HATI-HATI TERHADAP "YESUS YANG LAIN"

YESUS YANG LAIN (I)
(ANOTHER JESUS)
oleh Dr. R. L. Hymers, Jr.
diterjemahkan oleh Dr. Edi Purwanto

Khotbah dikhotbahkan di Baptist Tabernacle of Los Angeles
Kebaktian Minggu Pagi, 4 Juli 2010

“Tetapi aku takut, kalau-kalau pikiran kamu disesatkan dari kesetiaan kamu yang sejati kepada Kristus, sama seperti Hawa diperdayakan oleh ular itu dengan kelicikannya. Sebab kamu sabar saja, jika ada seorang datang memberitakan Yesus yang lain dari pada yang telah kami beritakan, atau memberikan kepada kamu roh yang lain dari pada yang telah kamu terima atau Injil yang lain dari pada yang telah kamu terima” (II Korintus 11:3-4).

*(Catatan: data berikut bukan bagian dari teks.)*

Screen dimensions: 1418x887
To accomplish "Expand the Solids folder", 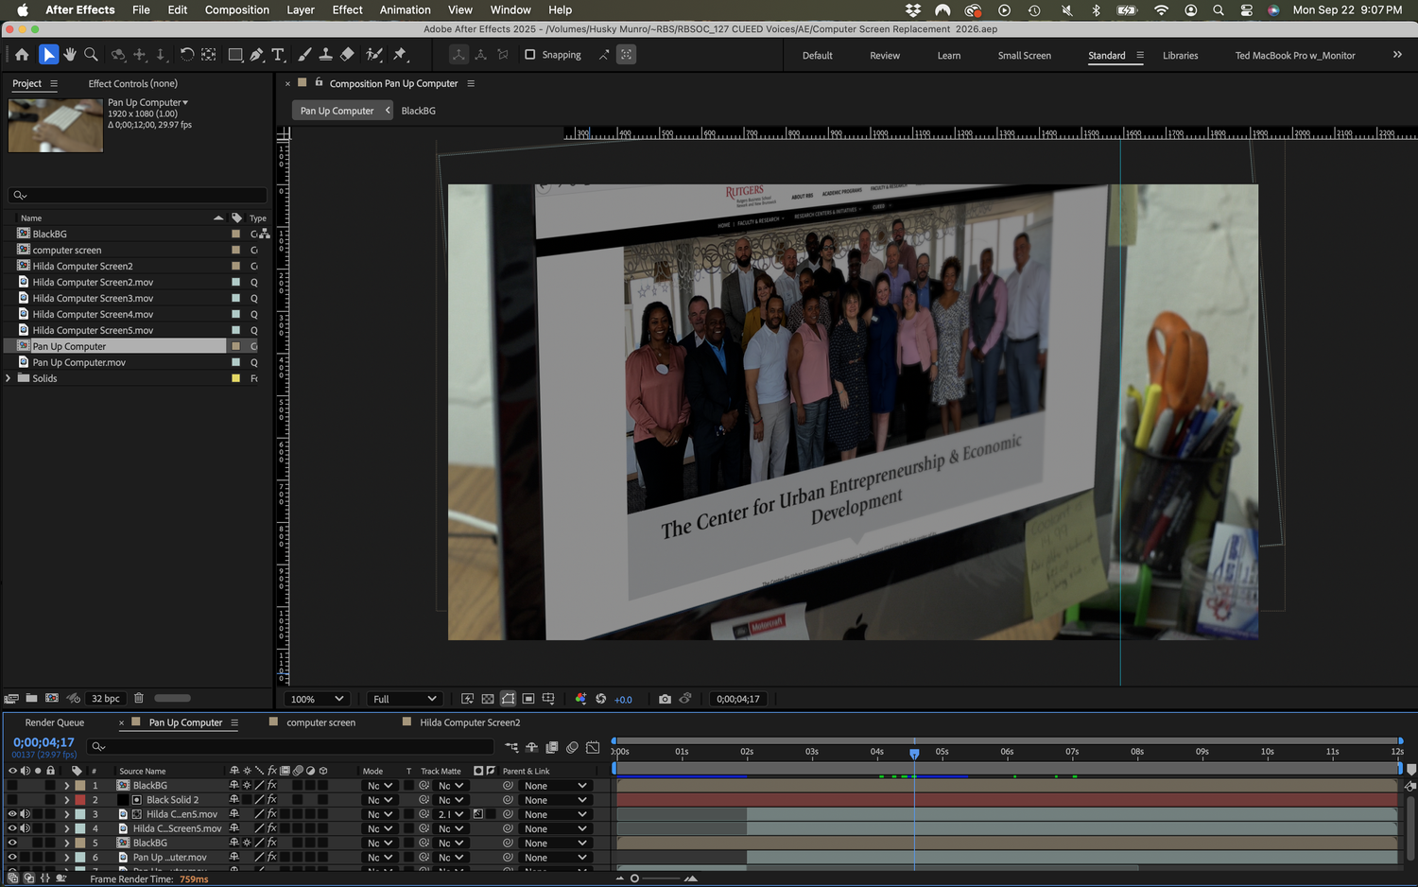I will [x=9, y=378].
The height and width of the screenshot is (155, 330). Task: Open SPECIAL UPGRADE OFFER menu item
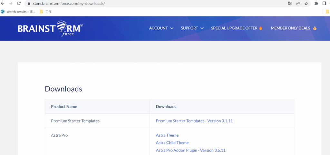pyautogui.click(x=237, y=28)
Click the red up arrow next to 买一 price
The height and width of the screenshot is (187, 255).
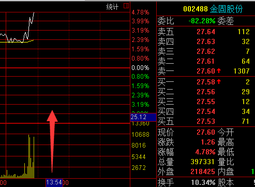click(x=219, y=81)
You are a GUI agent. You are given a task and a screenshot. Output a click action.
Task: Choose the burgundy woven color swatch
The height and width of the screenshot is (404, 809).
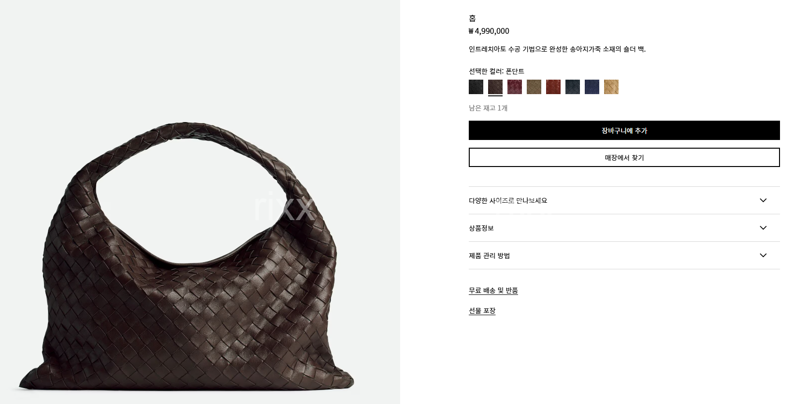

Setan menggunakan dua taktik untuk menghambat penyebaran Kekristenan pada abad mula-mula. Ia menggunakan penganiayaan dan pengajaran palsu untuk melawan pekerjaan Tuhan. Dalam ayat kita, kita melihat bahwa Setan, si ular tua itu, menggunakan para pengajar palsu untuk memperdaya orang-orang Kristen di Korintus, yang menyebabkan mereka tersesat dari iman sederhana di dalam Kristus yang Paulus telah beritakan kepada mereka ketika ia mendirikan jemaat itu. Namun kemudian mereka mendengarkan “rasul-rasul palsu” (II Korintus 11:13). Dan para pengajar palsu ini memberitakan “…Yesus yang lain dari pada yang telah kami [para rasul sejati] beritakan” (II Korintus 11:4).

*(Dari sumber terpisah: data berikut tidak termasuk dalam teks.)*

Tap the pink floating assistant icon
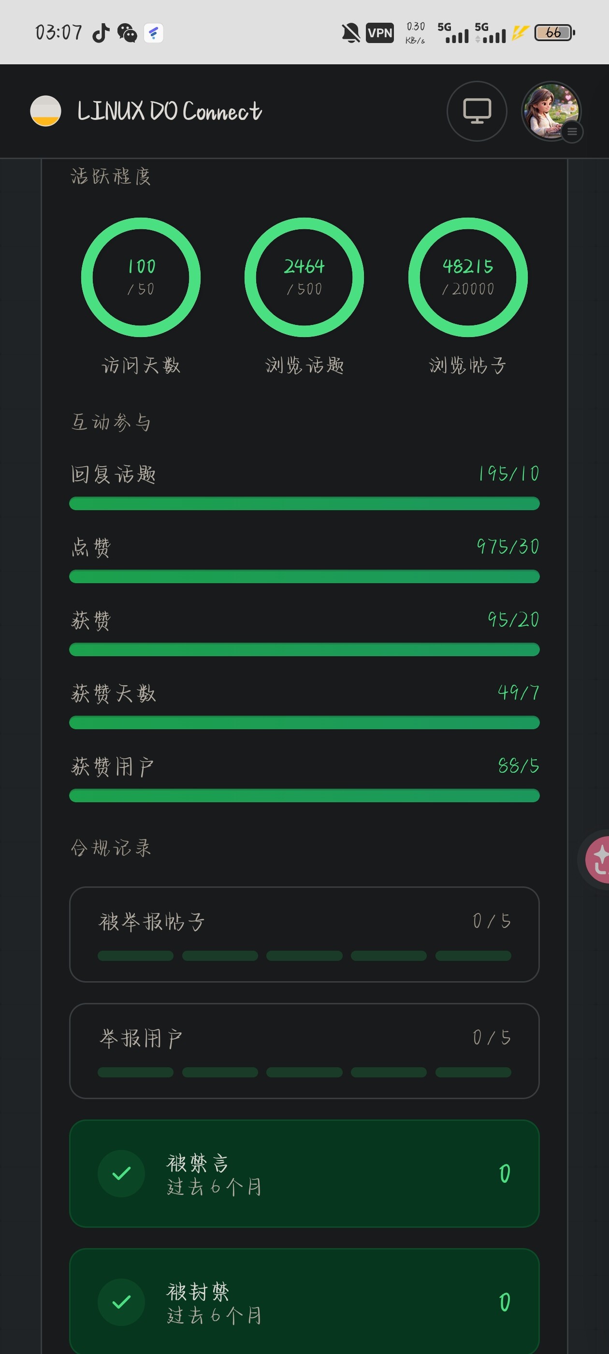Viewport: 609px width, 1354px height. (597, 859)
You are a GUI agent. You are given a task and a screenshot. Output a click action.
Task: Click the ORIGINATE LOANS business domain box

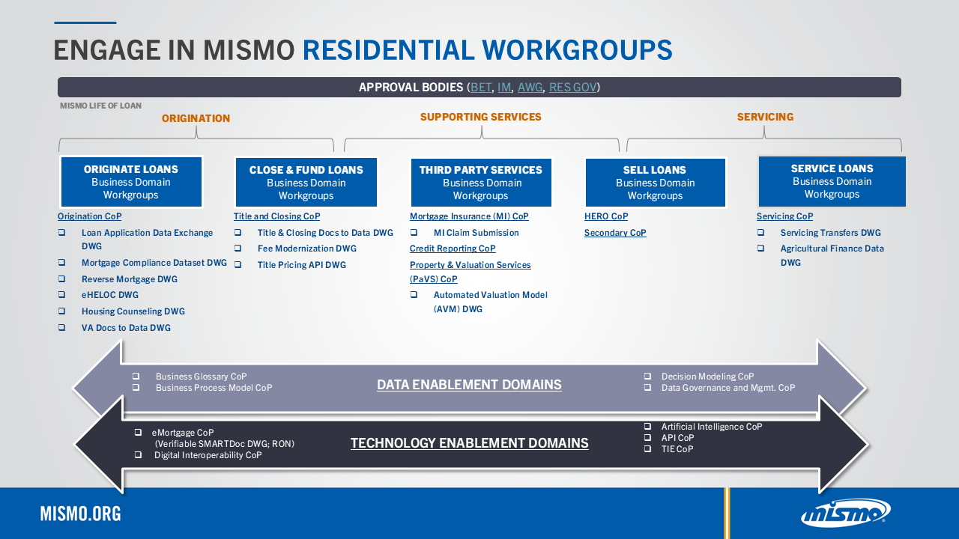[131, 182]
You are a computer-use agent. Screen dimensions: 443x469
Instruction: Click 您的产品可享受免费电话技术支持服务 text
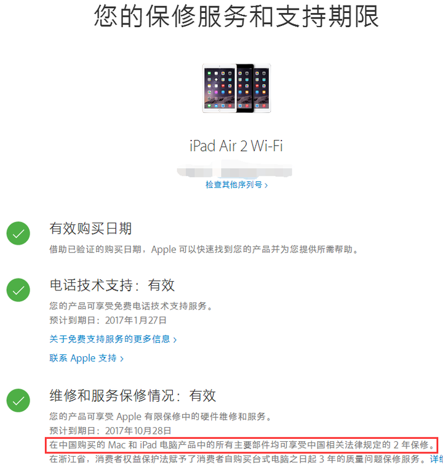point(131,306)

Dr. Walter Martin, yang saya kenal secara pribadi dan yang pernah berkhotbah di gereja kami, berkata,
Pribadi dan karya Kristus sungguh fondasi dari iman Kristen… Yesus “yang lain” dari para bidat hari itu (Gnosticisme dan Galatianisme) mengancam gereja… Agar kita dapat memahami lebih tepat bagaimana [II Korintus 11:4] dapat diterapkan di zaman kita ini, kita hanya perlu mengutip beberapa ilustrasi [modern] tentang Yesus “yang lain” yang Alkitab secara grafis peringatkan untuk melawannya (Walter Martin, Ph.D., The Kingdom of the Cults, 1985 edition, hal. 378).

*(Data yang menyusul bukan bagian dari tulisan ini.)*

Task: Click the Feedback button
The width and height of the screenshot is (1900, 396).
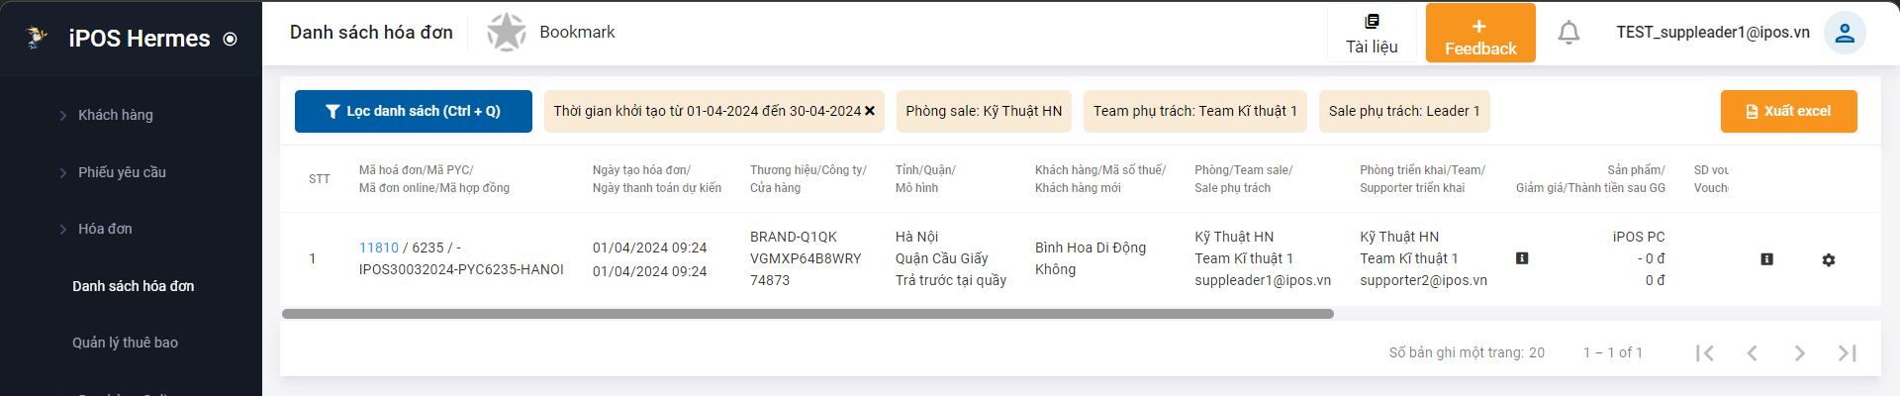Action: (1480, 34)
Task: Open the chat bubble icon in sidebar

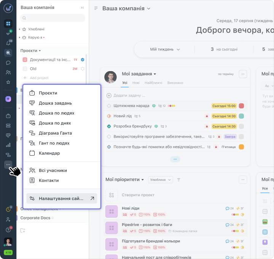Action: tap(8, 63)
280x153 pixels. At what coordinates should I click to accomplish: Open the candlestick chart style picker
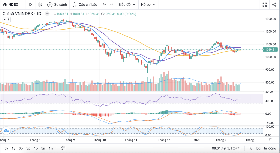click(40, 5)
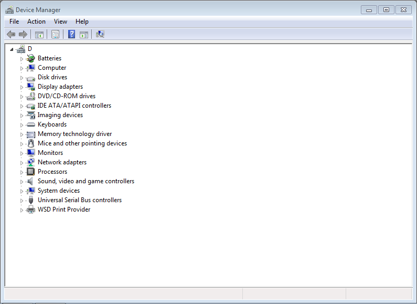The width and height of the screenshot is (417, 304).
Task: Expand Universal Serial Bus controllers
Action: click(22, 201)
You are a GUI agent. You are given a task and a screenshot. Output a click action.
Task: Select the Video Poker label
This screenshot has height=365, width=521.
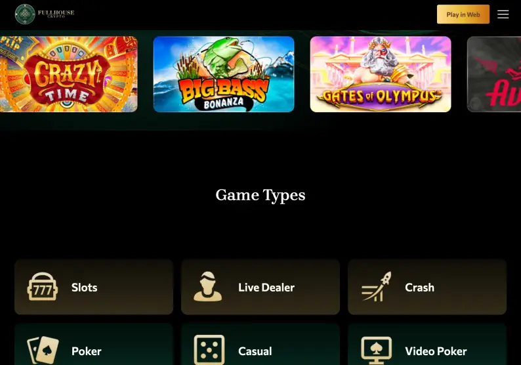[x=436, y=351]
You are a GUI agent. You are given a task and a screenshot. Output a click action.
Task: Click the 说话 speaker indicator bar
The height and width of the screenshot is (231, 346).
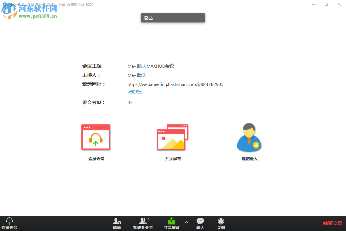click(x=173, y=18)
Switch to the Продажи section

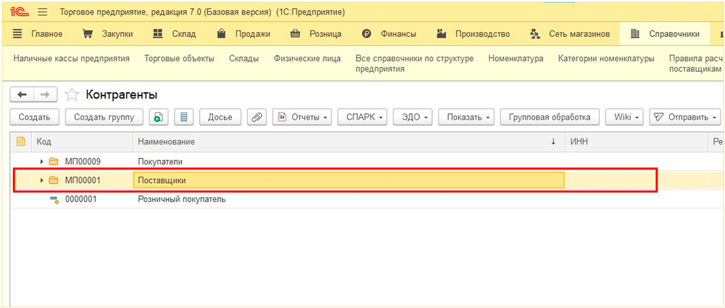(244, 34)
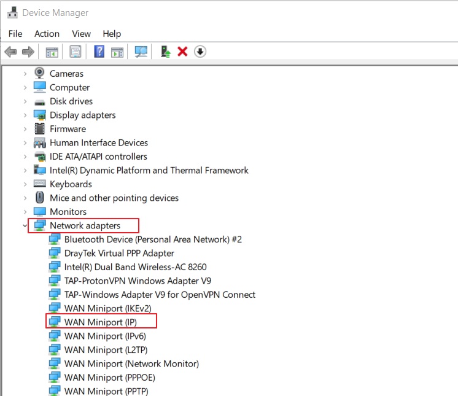This screenshot has width=458, height=396.
Task: Click the blue Help question mark icon
Action: click(99, 52)
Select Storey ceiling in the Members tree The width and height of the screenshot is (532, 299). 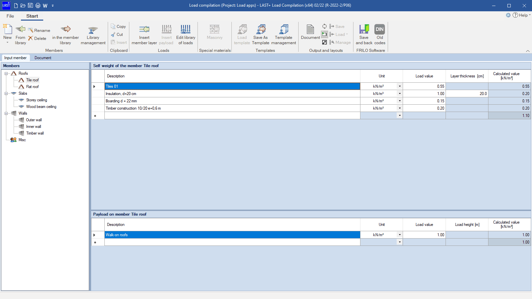tap(37, 100)
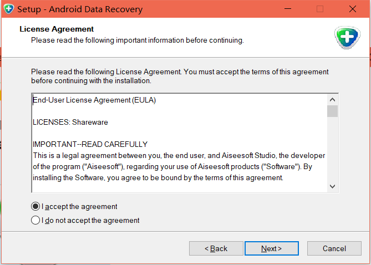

Lagi, Dr. Martin berkata, “Kita harus memahami natur dari ‘Yesus yang lain,’ dan kemudian memberikan alasan-alasan Alkitabiah karena itu adalah tugas orang-orang Kristen untuk mengidentifikasinya sebagai pemalsuan” (Martin, ibid., hal. 377). Marilah kita mengambil waktu beberapa menit pagi ini untuk mengidentifikasi ”Yesus yang lain” yang dipresentasikan agama-agama palsu hari ini.

I. Pertama, “Yesus yang lain” dari Christian Science.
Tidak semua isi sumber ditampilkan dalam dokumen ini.